The Truth Is Out There...
Date: Wednesday, August 15th, 2007 (CST )
Topic: UFO's & Aliens


UFO Portsmouth harbourTOP-secret government X-Files detailing UFO sightings across south east London have been released. From giant silver orbs hanging in the air over Gravesend, to small dancing lights in Dartford, they paint an unprecedented picture of how common close encounters actually are.

These reports were filed among hundreds of others in a secret government storage facility. Now the stories can be finally brought to light thanks to a freedom of information request.
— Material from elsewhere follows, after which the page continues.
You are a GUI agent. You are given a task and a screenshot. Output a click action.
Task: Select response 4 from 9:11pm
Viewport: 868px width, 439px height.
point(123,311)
In Dartford, six to seven small, bright, oval-shaped objects made random erratic movements in the early hours of May 28, 2000. A day later they were seen in Gravesend at 9.45pm. Gravesend saw a giant 'silver ball' hanging in mid-air in 2003, after a while it disappeared and reappeared an hour later. Two objects, larger than planes with round fronts were seen blinking red and blue over Erith in 1998.
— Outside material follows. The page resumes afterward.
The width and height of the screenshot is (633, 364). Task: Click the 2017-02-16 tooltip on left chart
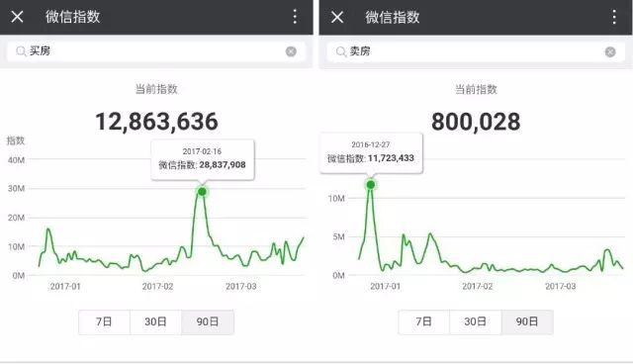click(x=203, y=159)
In Eltham Park in 2000 a witness said they saw a UFO up close. Most of the sightings are little more than just an entry in a log that gathers dust on the shelves of the Ministry of Defence (MOD), but some are willing to speak of their experiences. The Times reported how in April this year, Stacy Shaw, 19 of Lower Range Road, Gravesend, said she and her boyfriend Gavin Drummond, 22, saw 'burning balls of fire' in the sky.

They had seen them hovering over the Tollgate Hotel roundabout, next to the A2. They followed one light to the site of an old BP petrol station nearby. She said: "When it got there it just shot up into the sky really quickly. That was the most amazing part, the way it moved so fast."

Information on UFOs have previously been exempt from freedom of information requests. A spokesman for the MOD said that it would only retain information on potential threats. Nick Pope who recently just stepped down from the government's UFO project complained lack of investigation of reports had left Britain 'wide open to attack'.

However a spokesman for the British UFO Research Association remained sceptical. He said: "If you work on the basis that anything considered to be of potential significance would be retained by the Ministry for any period of time they deemed necessary, then anything freely released into the public domain will ultimately have been viewed as worthless.